** Records to use follows **

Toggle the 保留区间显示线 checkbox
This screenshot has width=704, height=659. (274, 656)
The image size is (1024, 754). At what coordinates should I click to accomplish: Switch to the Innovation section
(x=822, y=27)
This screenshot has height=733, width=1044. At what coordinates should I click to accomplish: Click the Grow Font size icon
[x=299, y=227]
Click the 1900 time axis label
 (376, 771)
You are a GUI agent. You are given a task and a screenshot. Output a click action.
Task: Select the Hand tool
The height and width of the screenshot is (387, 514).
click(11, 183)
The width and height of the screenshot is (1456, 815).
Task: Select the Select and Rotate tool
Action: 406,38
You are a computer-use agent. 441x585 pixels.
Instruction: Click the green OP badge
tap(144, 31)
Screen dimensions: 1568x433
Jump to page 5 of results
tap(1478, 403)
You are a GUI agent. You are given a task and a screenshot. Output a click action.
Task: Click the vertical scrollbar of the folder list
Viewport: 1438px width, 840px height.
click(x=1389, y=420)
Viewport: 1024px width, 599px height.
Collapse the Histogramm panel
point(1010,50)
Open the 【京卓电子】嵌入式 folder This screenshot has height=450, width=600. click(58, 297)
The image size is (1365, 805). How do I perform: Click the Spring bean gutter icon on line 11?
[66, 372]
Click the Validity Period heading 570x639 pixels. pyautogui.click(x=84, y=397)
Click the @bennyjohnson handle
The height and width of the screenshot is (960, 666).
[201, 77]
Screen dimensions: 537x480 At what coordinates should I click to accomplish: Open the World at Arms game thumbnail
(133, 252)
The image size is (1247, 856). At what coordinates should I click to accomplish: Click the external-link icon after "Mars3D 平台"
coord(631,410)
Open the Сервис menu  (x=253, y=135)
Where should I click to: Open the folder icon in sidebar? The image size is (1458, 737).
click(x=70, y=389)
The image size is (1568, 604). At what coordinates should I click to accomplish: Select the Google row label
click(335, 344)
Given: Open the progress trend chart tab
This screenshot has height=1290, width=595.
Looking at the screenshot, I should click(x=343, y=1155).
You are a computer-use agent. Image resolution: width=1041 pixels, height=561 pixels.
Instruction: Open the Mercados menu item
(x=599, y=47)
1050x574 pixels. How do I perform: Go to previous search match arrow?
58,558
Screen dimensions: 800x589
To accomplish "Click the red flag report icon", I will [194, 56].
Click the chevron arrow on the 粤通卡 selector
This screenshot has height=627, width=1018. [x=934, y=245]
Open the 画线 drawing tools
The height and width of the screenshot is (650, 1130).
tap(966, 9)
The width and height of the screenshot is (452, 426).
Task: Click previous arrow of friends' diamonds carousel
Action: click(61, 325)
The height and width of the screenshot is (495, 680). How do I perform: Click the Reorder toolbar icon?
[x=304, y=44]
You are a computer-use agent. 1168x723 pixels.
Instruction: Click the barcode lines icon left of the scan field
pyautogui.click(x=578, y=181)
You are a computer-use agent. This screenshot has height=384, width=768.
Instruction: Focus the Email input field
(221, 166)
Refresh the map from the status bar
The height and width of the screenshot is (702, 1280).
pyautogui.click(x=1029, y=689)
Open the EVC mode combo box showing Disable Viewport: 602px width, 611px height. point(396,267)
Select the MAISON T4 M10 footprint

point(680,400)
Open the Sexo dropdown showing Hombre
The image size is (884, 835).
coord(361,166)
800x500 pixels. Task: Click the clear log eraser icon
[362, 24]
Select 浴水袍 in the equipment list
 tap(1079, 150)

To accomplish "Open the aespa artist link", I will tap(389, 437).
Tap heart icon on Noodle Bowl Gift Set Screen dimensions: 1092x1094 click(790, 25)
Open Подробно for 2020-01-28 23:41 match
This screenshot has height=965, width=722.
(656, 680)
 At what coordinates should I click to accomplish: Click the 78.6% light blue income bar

** End of Records to use **

▸ **Task goal**:
Lines before the one containing "Click the chevron arrow on the 粤通卡 selector" are to be left out; that line and every line after it through the end of the data should be copied exactly.

▸ **Exercise answer**:
Click the chevron arrow on the 粤通卡 selector
This screenshot has height=627, width=1018. [x=934, y=245]
Open the 画线 drawing tools
The height and width of the screenshot is (650, 1130).
tap(966, 9)
The width and height of the screenshot is (452, 426).
Task: Click previous arrow of friends' diamonds carousel
Action: click(61, 325)
The height and width of the screenshot is (495, 680). How do I perform: Click the Reorder toolbar icon?
[x=304, y=44]
You are a computer-use agent. 1168x723 pixels.
Instruction: Click the barcode lines icon left of the scan field
pyautogui.click(x=578, y=181)
You are a computer-use agent. This screenshot has height=384, width=768.
Instruction: Focus the Email input field
(221, 166)
Refresh the map from the status bar
The height and width of the screenshot is (702, 1280).
pyautogui.click(x=1029, y=689)
Open the EVC mode combo box showing Disable Viewport: 602px width, 611px height. point(396,267)
Select the MAISON T4 M10 footprint

point(680,400)
Open the Sexo dropdown showing Hombre
The image size is (884, 835).
coord(361,166)
800x500 pixels. Task: Click the clear log eraser icon
[362, 24]
Select 浴水袍 in the equipment list
 tap(1079, 150)

To accomplish "Open the aespa artist link", I will tap(389, 437).
Tap heart icon on Noodle Bowl Gift Set Screen dimensions: 1092x1094 click(790, 25)
Open Подробно for 2020-01-28 23:41 match
This screenshot has height=965, width=722.
(656, 680)
 At what coordinates should I click to accomplish: Click the 78.6% light blue income bar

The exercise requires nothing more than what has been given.